# PASSAGE GIVEN:

WHSmith-linked TG Jones rescue plan sparks backlash as 150 stores face closure threat

TG Jones faces store closures and rent disputes as WHSmith-linked restructuring heads to court decision.

Mark Rogers Mark Rogers

The former WHSmith (SMWH) high street arm, now trading as TG Jones, is facing mounting pressure as a proposed rescue plan heads towards a decisive court ruling, with up to 150 stores at risk of closure and a further 120 expected to stop paying rent for three years.

Shares in WHSmith fell 4.7% on Friday as investors reacted to the growing threat to its £32m in contingent sale proceeds, driven by fallout from the high street spin-off’s escalating financial crisis.

The restructuring proposal, drawn up under owner Modella Capital, is designed to steady the business through a three-year turnaround, but it has triggered strong opposition from creditors and landlords who argue the measures shift too much of the burden onto property owners while offering limited visibility on long-term stability.

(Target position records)
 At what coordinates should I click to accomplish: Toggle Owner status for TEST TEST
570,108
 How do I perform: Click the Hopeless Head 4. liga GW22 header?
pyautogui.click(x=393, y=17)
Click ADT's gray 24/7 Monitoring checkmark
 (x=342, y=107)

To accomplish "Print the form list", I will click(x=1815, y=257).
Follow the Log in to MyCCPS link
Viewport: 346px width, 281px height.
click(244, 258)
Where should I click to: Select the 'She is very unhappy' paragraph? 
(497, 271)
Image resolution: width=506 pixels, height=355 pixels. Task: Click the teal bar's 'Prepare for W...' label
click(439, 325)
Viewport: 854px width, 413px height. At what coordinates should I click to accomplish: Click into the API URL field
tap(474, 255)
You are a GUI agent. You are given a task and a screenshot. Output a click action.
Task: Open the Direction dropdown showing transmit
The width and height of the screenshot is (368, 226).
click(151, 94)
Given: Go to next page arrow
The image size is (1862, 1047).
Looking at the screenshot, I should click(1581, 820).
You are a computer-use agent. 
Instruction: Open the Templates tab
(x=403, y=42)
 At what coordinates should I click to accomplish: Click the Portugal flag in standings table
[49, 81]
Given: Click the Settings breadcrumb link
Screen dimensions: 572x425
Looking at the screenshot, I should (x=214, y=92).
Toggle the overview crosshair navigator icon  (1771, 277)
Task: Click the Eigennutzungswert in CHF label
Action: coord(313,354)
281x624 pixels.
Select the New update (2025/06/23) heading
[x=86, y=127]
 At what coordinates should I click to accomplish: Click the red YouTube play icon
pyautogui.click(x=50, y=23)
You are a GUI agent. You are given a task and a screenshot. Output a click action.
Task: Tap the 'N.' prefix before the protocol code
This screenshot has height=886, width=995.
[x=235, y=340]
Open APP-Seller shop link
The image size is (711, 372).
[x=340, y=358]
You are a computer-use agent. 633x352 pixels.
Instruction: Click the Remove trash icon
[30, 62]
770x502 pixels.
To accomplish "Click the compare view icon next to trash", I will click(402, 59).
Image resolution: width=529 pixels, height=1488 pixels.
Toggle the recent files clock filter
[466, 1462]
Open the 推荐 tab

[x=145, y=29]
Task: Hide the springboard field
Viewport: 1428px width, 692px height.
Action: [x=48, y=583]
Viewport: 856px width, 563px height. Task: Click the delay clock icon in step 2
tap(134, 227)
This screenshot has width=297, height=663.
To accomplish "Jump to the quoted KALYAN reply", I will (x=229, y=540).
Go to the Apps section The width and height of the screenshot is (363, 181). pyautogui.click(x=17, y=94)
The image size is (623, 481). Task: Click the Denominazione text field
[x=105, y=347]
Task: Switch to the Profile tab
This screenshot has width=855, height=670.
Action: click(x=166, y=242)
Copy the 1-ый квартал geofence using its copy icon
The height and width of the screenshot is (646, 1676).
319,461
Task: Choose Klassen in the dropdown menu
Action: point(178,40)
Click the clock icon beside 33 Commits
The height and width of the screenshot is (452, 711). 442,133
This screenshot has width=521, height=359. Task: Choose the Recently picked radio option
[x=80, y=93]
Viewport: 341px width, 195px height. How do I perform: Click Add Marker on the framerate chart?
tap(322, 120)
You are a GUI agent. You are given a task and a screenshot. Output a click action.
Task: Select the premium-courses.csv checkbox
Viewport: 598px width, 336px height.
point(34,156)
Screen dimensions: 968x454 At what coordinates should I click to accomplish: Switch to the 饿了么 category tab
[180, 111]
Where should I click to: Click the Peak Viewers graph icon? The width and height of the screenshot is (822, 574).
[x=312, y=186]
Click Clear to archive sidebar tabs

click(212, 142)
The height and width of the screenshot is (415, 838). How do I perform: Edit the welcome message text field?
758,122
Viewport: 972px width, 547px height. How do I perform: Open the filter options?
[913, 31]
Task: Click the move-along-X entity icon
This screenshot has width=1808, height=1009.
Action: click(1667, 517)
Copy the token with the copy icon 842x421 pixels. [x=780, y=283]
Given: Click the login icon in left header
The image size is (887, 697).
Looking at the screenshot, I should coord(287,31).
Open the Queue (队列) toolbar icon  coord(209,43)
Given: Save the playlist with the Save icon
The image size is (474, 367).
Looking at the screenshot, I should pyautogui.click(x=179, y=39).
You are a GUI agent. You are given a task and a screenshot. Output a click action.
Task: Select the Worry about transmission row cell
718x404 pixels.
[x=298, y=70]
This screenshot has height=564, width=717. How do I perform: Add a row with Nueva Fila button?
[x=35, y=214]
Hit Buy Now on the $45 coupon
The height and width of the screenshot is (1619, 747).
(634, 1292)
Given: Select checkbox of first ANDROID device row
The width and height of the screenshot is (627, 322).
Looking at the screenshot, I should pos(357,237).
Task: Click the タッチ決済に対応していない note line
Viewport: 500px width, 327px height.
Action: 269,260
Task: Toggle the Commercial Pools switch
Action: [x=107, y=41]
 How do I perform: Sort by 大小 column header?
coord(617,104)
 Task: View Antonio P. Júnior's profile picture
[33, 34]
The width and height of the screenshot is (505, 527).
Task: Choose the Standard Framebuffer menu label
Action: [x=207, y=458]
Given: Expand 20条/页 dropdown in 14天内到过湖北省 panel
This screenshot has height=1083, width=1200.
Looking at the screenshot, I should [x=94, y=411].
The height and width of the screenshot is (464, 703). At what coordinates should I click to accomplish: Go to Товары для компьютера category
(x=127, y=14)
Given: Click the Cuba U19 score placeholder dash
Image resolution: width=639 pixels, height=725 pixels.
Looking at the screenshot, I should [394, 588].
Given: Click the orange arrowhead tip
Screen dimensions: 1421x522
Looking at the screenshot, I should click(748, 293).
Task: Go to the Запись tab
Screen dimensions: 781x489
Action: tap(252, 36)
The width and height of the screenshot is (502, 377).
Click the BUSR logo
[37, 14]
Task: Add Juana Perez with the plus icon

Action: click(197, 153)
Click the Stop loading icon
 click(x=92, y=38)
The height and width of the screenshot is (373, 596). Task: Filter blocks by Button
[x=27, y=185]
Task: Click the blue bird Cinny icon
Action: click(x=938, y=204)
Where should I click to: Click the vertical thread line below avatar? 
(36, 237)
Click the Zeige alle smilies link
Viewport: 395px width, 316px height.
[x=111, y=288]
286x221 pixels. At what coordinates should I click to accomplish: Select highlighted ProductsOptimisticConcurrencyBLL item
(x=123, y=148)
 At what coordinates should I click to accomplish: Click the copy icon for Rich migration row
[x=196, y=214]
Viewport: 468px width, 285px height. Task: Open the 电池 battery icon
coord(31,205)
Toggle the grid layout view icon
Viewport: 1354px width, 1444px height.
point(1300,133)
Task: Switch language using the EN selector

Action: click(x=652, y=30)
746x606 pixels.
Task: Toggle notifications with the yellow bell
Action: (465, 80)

# PROBLEM STATEMENT:
Pick up the passage about the TG Jones rescue plan after its last sentence and carry it on.

# WRITTEN ANSWER:
If approved by a judge next month, TG Jones would shut 150 branches across the UK and suspend rent payments on 120 additional sites, including some that landlords insist remain profitable, however if the plan is rejected the retailer could be pushed into administration according to reports.

Creditors have raised concerns over the financial structure supporting the proposal, pointing to a loan arranged at around 12% above base rate which they describe as excessive given the circumstances, while also questioning the decision to pay for use of the TG Jones brand under a licensing arrangement they argue adds unnecessary cost to a strained balance sheet.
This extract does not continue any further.